When we reach work, many of us begin reading documents almost immediately, whether its instructions, reports or correspondence. If we go out to lunch, we peruse the menu before selecting. On the way home from work, we may stop at the grocery store, list in hand.
I take those routine tasks for granted, as I’m sure you do as well. Now imagine not being able to read or write. No newspaper. No smart phone. No notes or signing school papers. No work documents. Likely no driving. Ordering the same thing at lunch. No grocery list. The limitations are enormous.
According to the United Nations Educational, Scientific and Cultural Organization (UNESCO), 774 million adults are illiterate in their native language. The number in the US is 30 million; two thirds of those are women.

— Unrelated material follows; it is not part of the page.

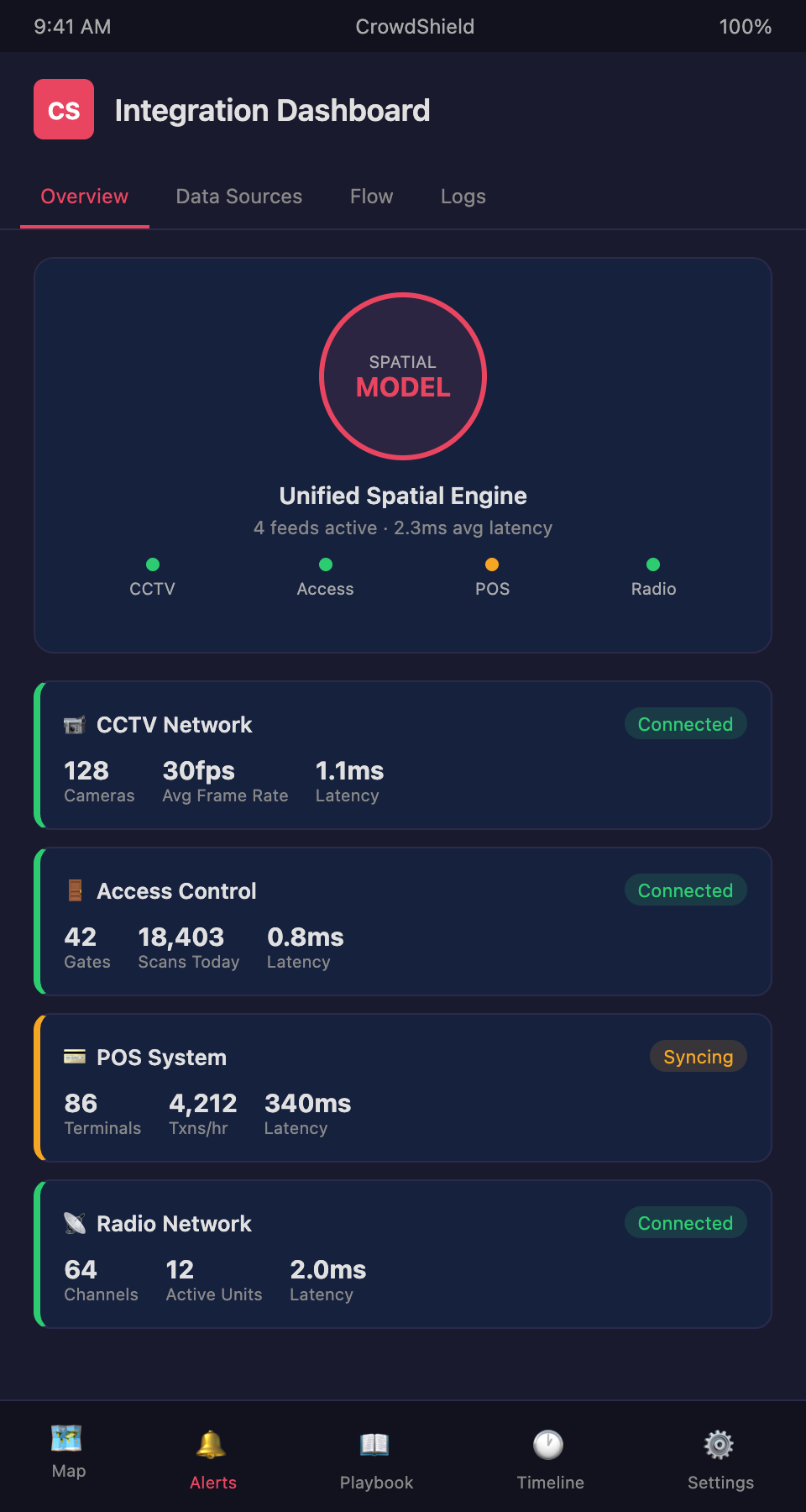Tap the Spatial Model circle
Image resolution: width=806 pixels, height=1512 pixels.
tap(403, 376)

This is not a post about immigration. Undoubtedly, a certain percentage of the illiteracy rate is due to illegal immigration. This is not a post about human trafficking, although a large percentage of trafficking victims are also illiterate. (See my last post on human trafficking.)

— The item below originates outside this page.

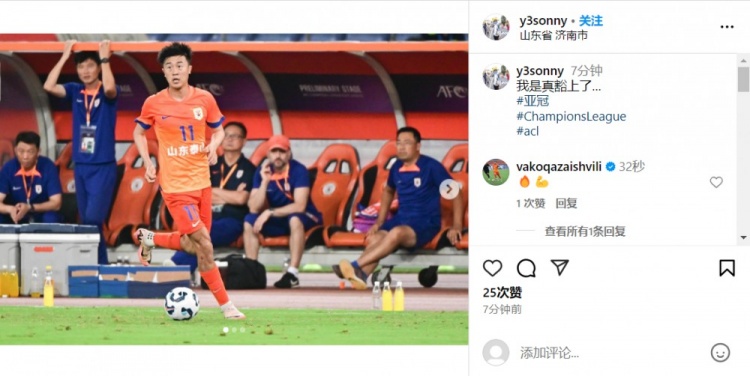Image resolution: width=750 pixels, height=376 pixels.
Task: Open y3sonny avatar in post header
Action: pyautogui.click(x=496, y=27)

This is a post about Americans who cannot read and write.
ProLiteracy defines literacy as “the ability to read, write, compute, and use technology at a level that enables an individual to reach his or her full potential as a parent, employee, and communty member.”
UNESCO defines literacy as the “ability to identify, understand, interpret, create, communicate, compute and use printed and written materials associated with varying contexts. Literacy involves a continuum of learning in enabling individuals to achieve their goals, to develop their knowledge and potential, and to participate fully in their community and wider society.”
So why is the ability to read and write so important, other than the convenience and necessity of every day life? Many, if not most, socio-economic issues are connected to low literacy:
–More than half of our inmates can barely read or write. According to First Book, an American high school student drops out every 26 seconds. If we could increase the male graduation rate by just 5 percent, we could save up to $49 billion in costs related to crime.
–Illiteracy adds about $200 billion to the cost of health care annually. If you can’t read about disease prevention or even read how much medicine to take, it’s much more difficult to stay healthy. This increases hospital visits and stays as well as use of emergency services.
–Over $225 billion is spent on lost productivity and crime, directly related to literacy. First Book sites how the U.S. Department of Education “expects the literacy gap in America will produce a shortage of 12 million qualified workers in the next decade.”
The National Center for Education Statistics (NCES) sponsors the National Assessment of Adult Literacy (NAAL) every decade or so. In the last assessment, undertaken in 2003, 1.1 million people couldn’t even take the test because they are NON-literate.
Monetary costs are, of course, much easier to quantify, but we don’t want to forget about the human cost. Illiteracy limits the capacity of adults and children in so many ways and makes them dependent on the government, their communities and even the kindness of strangers.
How can you get involved?
Find the literacy council nearest you.
Become a tutor. The councils will train you, and give you teaching materials.
Volunteer your time in other ways. Most have volunteer boards and largely volunteer staffs, and would welcome your expertise.
Attend a local fundraiser. Most are community events.
Donate money. Resources are always tight.
In September, the U.S. House of Representatives formed the Adult Literacy Caucus. Urge your member of Congress to join/support this Caucus.